In [1]:
import pandas as pd
import numpy as np
from datetime import datetime
import matplotlib.pyplot as plt
In [2]:
Marseille=pd.read_csv("../stage/final_marseille.csv")
Marseille.head()
Out[2]:
Unnamed: 0 datetime PM25_Marseille_Longchamp difficultés respiratoires asthme dyspnée respiration banane banane_topic la diarrhée la diarrhée_topic pollution de l’air pollution de l’air_topic
0 0 2017-08-31 00:00:00 8.0 0 13 0 0 46 54 NaN NaN NaN NaN
1 1 2017-08-31 01:00:00 9.0 0 0 0 79 23 35 NaN NaN NaN NaN
2 2 2017-08-31 02:00:00 8.0 0 0 23 46 27 41 NaN NaN NaN NaN
3 3 2017-08-31 03:00:00 7.0 0 0 0 68 10 20 NaN NaN NaN NaN
4 4 2017-08-31 04:00:00 8.0 0 0 0 26 42 52 NaN NaN NaN NaN
In [3]:
def signal_process(table,event_var='PM25_Marseille_Longchamp',event_threshold = 40, duration = 6,var_name_list='air pollution'):
    """collect time segments when pm2.5 hit above cetrain threshold non-overlap in a single day  
    param:
    event_var: str
        critical variable we would like to observe and select time segment based on it
    event_threshold: int
        critical value when event_var go above it
    duration: int 
        time length, lag of window
    var_name_list: list
        variable list that we would like to watch
    """
    
    assert(hasattr(table,"datetime"))
    table["date"] = list(map(lambda date: datetime.strptime(date,"%Y-%m-%d %H:%M:%S").date(),table.datetime))
    
    index_list=np.where(table[event_var]>event_threshold)[0]
    
    # add first element
    shrink_index_list = [index_list[0]]
    date_set ={table.date[index_list[0]]}
    
 
    for cnt in range(1,len(index_list)):
# #         exclude for the same day
#         if table.date[index_list[cnt]] in date_set:
#             pass
#         else:
            shrink_index_list.append(index_list[cnt].copy())
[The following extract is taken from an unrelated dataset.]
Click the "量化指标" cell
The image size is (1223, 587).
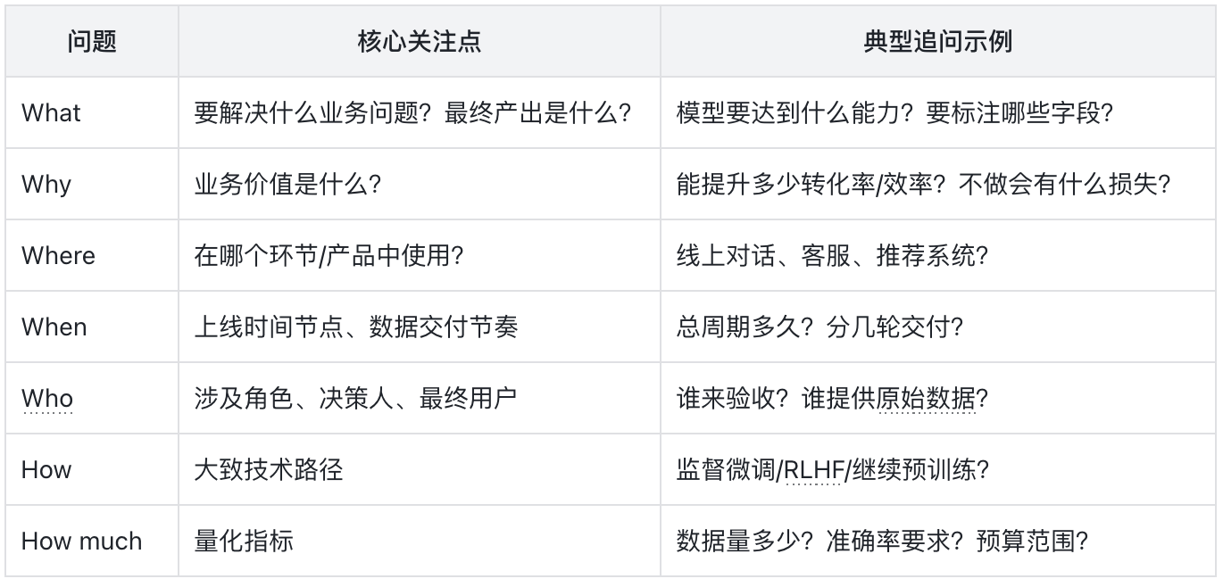coord(244,542)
            date_set.add(table.date[index_list[cnt]])
    
    bind_list = []
    for start_index in shrink_index_list:
        this_sequence = table.loc[range(start_index-2,start_index+duration),
                                  var_name_list]
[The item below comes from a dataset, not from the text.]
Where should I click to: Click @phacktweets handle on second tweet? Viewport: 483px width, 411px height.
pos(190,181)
        start_date = table.datetime[start_index]
        tuples = list(zip([start_date]*(duration+2),range(-2,duration)))

        this_sequence.index = pd.MultiIndex.from_tuples(tuples,names=['event_date_index','hour_index'])
    #         this_sequence = (this_sequence- this_sequence.mean())/this_sequence.std()

        bind_list.append(this_sequence)
    new_table=pd.concat(bind_list)     
    
    return new_table
In [4]:
watch_list =["PM25_Marseille_Longchamp","asthme","dyspnée","respiration","banane"]
In [5]:
Marseille_post=signal_process(Marseille,event_var="PM25_Marseille_Longchamp",event_threshold=35,duration=12,var_name_list=watch_list)
In [6]:
Marseille_post.head(15)
Out[6]:
PM25_Marseille_Longchamp asthme dyspnée respiration banane
event_date_index hour_index
2017-09-30 23:00:00 -2 30.0 6 3 28 32
-1 22.0 0 0 10 32
0 39.0 44 0 17 38
1 25.0 0 0 29 8
2 31.0 0 0 46 37
3 25.0 29 0 0 0
4 8.0 52 26 26 14
5 6.0 0 0 30 41
6 3.0 0 7 0 52
7 4.0 17 0 10 63
8 6.0 7 5 9 58
9 29.0 8 0 10 63
10 15.0 6 2 21 62
11 15.0 10 0 21 57
2017-10-31 20:00:00 -2 16.0 2 2 6 30
In [7]:
Marseille_post.groupby("hour_index").mean().plot()
plt.show()
In [8]:
Marseille.to_csv("../output/marceille_with_overlap.csv")